Pourquoi les SCPI post 2022 dominent le classement

Plusieurs facteurs structurels expliquent cette surperformance apparente des jeunes véhicules. Les SCPI créées après la correction de 2022 et 2023 ont pu acquérir des actifs à des prix significativement inférieurs aux valorisations d’avant crise. Alors que les SCPI historiques portent dans leurs bilans des actifs achetés aux points hauts du cycle (rendements d’acquisition de 4 à 5 %), les nouvelles venues déploient leur capital sur des actifs affichant des rendements immédiats de 7 à 9 %.

L’effet « délai de jouissance » amplifie également les chiffres : pendant les premiers mois suivant une souscription, le capital est investi mais les dividendes se concentrent sur un nombre réduit de parts en jouissance, ce qui gonfle mécaniquement le taux de distribution affiché.

Perspectives prudentes : les limites du modèle

Un historique encore trop court

Avec moins de trois ans d’existence, aucune de ces SCPI n’a traversé un cycle immobilier complet. Leur capacité à maintenir ces niveaux de rendement en cas de retournement conjoncturel, de hausse des taux ou de vacance locative prolongée reste à démontrer.

Une pression sur le déploiement du capital

La collecte massive (70 millions d’euros de trésorerie disponible pour Sofidynamic seule) crée une obligation de déploiement rapide. Des acquisitions précipitées pourraient dégrader la qualité du portefeuille à terme. Jonathan Dhiver, fondateur de MeilleureSCPI.com, recommande un horizon d’investissement minimal de 8 à 10 ans et une intégration dans une stratégie de portefeuille diversifiée.

Des décotes qui masquent des risques

Certaines SCPI historiques subissent des baisses de prix de part sévères : LF Europimmo a perdu 23,28 %, Épargne Foncière 19,76 % et Crédit Mutuel Pierre 1 a reculé de 18,87 % en 2025. Ces ajustements rappellent que le capital n’est jamais garanti et que les jeunes SCPI pourraient connaître des corrections similaires si leurs actifs se dépréciaient.

Ce que cela signifie pour les investisseurs immobiliers

Le marché des SCPI en 2025 fonctionne à deux vitesses. D’un côté, cinq sociétés de gestion (Corum AM, Arkéa REIM, Iroko, Alderan, Atland Voisin) concentrent près de 75 % de la collecte nette, estimée à 4,6 milliards d’euros sur l’année, en hausse de 30 % par rapport à 2024. De l’autre, les véhicules historiques luttent avec des problèmes de liquidité : 2,8 milliards d’euros de parts en attente de rachat pèsent sur certains acteurs.

Pour un investisseur professionnel, la sélection du gestionnaire devient plus déterminante que jamais. Les performances passées, a fortiori celles des premières années, ne présagent pas des résultats futurs. L’analyse de la qualité du portefeuille sous jacent, de la stratégie d’endettement et de la capacité à maintenir le taux d’occupation constitue un prérequis avant tout engagement.
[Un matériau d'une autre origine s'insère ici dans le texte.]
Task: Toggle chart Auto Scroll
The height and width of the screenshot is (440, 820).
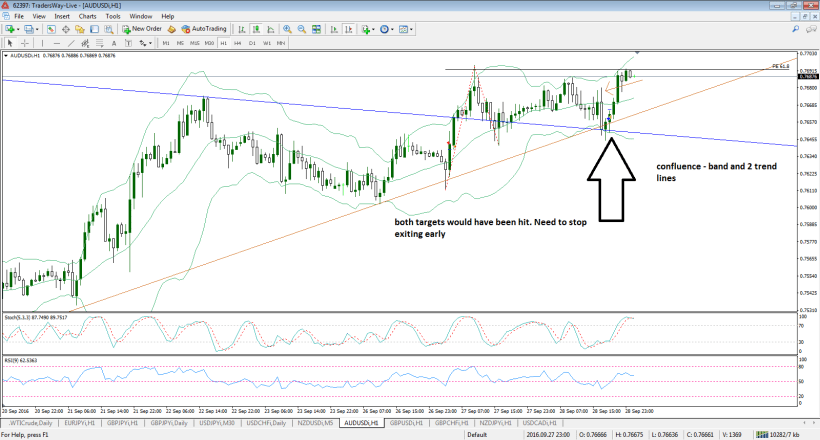Action: [x=334, y=29]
Indicateurs à surveiller au premier semestre 2026

Trois métriques méritent une attention particulière dans les mois à venir. La collecte nette du premier trimestre 2026 confirmera ou infirmera la tendance de concentration observée en 2025. Les expertises semestrielles de juin 2026 actualiseront les valeurs de reconstitution et pourraient déclencher de nouvelles revalorisations, ou des corrections, selon l’évolution du marché immobilier sous jacent. Enfin, l’impact de la remontée de l’OAT 10 ans (actuellement autour de 3,87 %) sur les conditions de financement des sociétés de gestion déterminera leur capacité à maintenir des rendements d’acquisition élevés sur les prochains déploiements de capital.